[Opening Exercise material section]

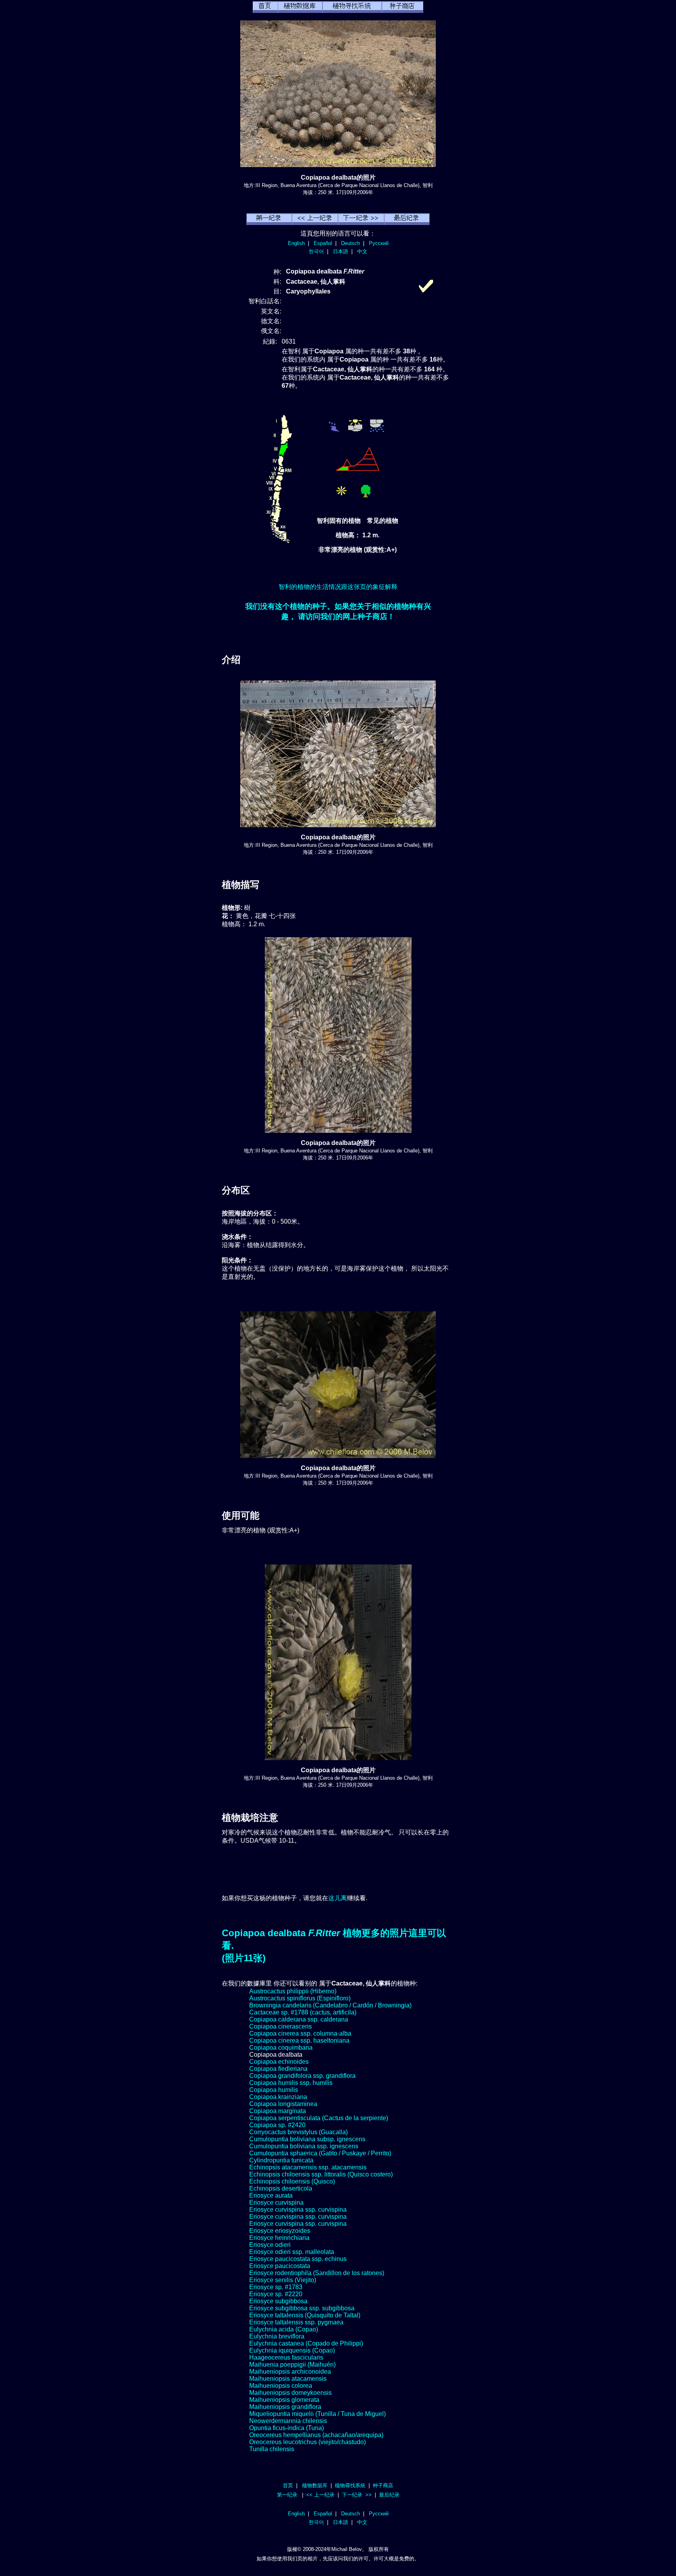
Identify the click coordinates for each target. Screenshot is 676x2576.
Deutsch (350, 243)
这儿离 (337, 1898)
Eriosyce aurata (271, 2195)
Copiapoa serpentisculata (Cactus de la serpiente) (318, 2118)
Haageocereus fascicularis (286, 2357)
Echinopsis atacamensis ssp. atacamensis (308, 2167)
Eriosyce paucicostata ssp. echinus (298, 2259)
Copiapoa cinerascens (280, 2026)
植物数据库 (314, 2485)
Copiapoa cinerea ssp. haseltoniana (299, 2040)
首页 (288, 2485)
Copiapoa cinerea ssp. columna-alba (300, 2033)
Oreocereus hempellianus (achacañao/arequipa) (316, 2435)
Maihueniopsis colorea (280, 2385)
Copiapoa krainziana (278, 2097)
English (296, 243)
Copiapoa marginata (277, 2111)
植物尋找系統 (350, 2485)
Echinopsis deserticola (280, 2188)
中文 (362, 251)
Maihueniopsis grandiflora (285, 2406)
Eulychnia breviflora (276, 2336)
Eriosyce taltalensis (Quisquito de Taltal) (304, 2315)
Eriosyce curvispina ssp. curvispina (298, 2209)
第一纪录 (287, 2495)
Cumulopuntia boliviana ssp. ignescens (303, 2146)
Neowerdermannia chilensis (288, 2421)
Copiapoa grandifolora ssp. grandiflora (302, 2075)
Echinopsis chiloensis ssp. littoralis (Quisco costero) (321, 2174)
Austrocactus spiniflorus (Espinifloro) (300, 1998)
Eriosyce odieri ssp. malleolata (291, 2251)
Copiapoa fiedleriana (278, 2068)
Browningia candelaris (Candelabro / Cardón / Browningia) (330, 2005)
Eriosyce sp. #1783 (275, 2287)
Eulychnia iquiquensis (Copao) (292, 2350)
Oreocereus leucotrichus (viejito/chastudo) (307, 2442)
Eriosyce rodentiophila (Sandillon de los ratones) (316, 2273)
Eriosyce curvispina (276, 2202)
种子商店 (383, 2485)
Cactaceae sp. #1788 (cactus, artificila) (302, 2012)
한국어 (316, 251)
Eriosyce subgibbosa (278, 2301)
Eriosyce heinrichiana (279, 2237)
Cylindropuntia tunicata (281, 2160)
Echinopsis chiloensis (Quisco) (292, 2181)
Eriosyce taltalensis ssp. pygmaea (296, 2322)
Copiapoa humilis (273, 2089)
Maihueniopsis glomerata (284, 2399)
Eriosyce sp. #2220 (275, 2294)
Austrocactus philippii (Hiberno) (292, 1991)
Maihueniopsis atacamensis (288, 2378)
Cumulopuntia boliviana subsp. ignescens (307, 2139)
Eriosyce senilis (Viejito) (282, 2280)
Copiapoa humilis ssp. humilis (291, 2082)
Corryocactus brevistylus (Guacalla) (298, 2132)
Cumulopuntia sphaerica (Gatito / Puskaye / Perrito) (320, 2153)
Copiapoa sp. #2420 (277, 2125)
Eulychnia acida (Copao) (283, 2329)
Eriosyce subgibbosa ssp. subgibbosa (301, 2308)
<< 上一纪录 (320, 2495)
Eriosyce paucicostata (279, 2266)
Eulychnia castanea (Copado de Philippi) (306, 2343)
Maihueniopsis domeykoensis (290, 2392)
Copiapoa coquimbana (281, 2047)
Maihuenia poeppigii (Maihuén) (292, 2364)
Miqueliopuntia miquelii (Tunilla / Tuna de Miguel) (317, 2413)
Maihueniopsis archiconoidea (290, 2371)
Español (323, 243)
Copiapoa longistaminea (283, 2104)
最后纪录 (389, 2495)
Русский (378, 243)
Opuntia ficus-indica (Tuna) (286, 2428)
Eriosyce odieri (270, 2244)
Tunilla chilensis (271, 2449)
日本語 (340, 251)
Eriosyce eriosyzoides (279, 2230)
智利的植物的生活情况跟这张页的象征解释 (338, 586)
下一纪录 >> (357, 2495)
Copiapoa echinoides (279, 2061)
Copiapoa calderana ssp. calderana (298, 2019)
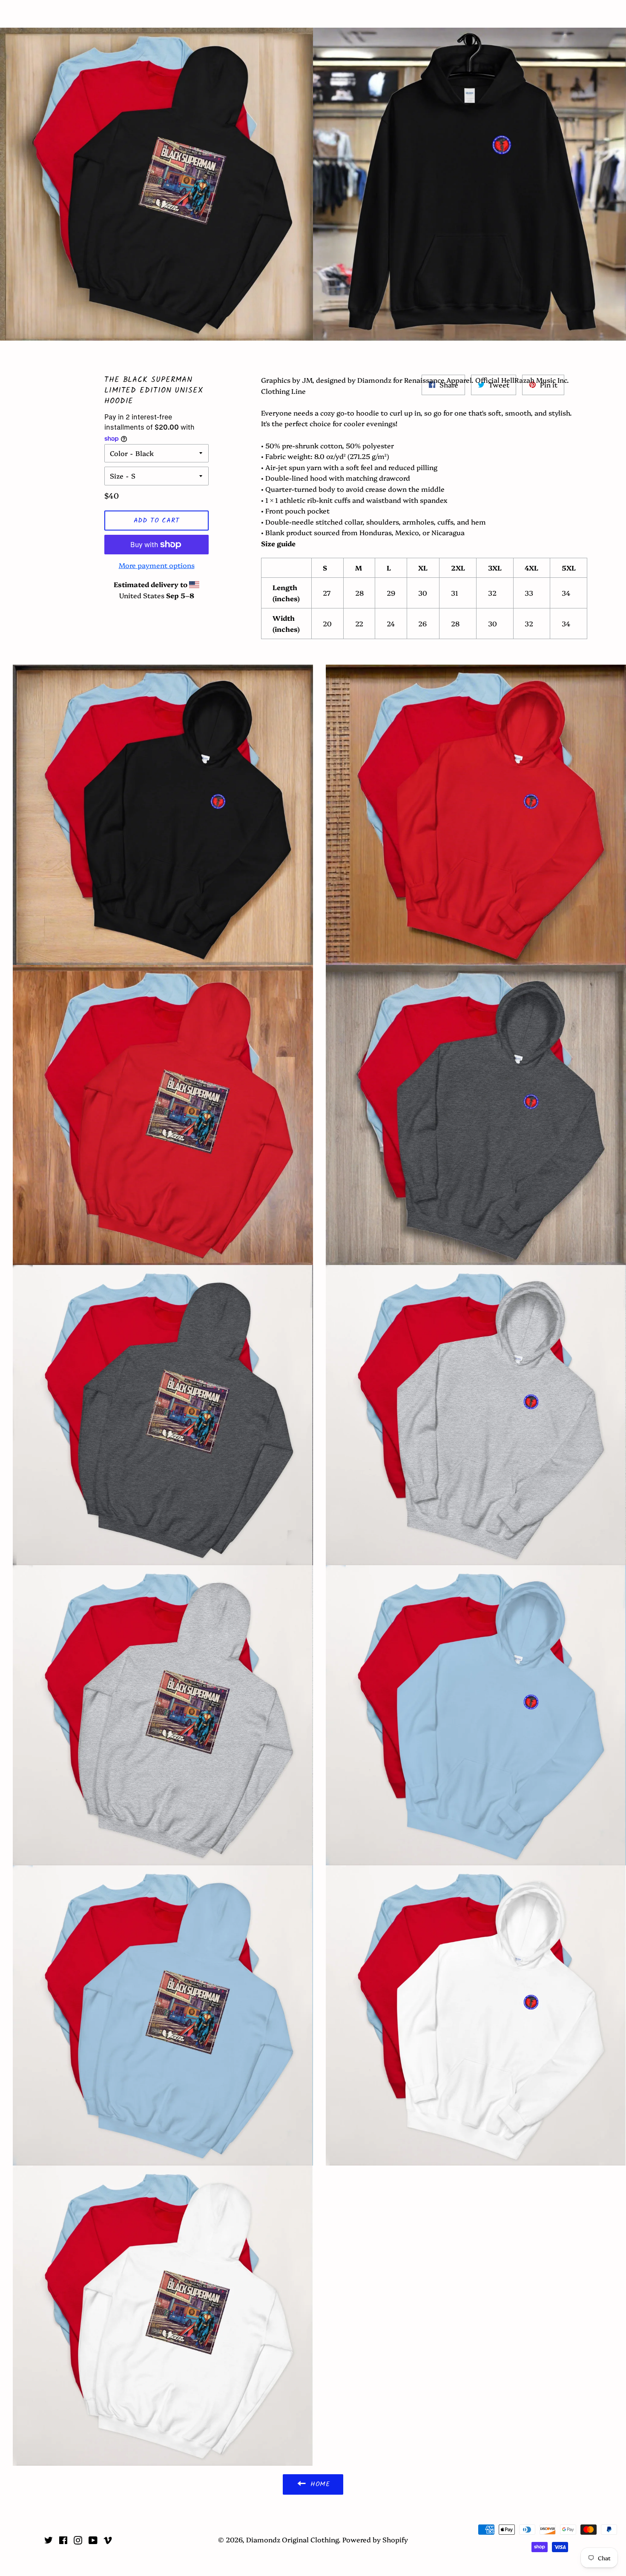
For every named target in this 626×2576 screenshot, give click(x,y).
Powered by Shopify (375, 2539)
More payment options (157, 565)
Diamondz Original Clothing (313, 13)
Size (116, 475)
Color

[Closing Exercise material section]

### Problem requirements
Return each line of the data above that includes the word "boliviana".

### Answer for the task
Cumulopuntia boliviana ssp. ignescens (303, 2146)
Cumulopuntia boliviana subsp. ignescens (307, 2139)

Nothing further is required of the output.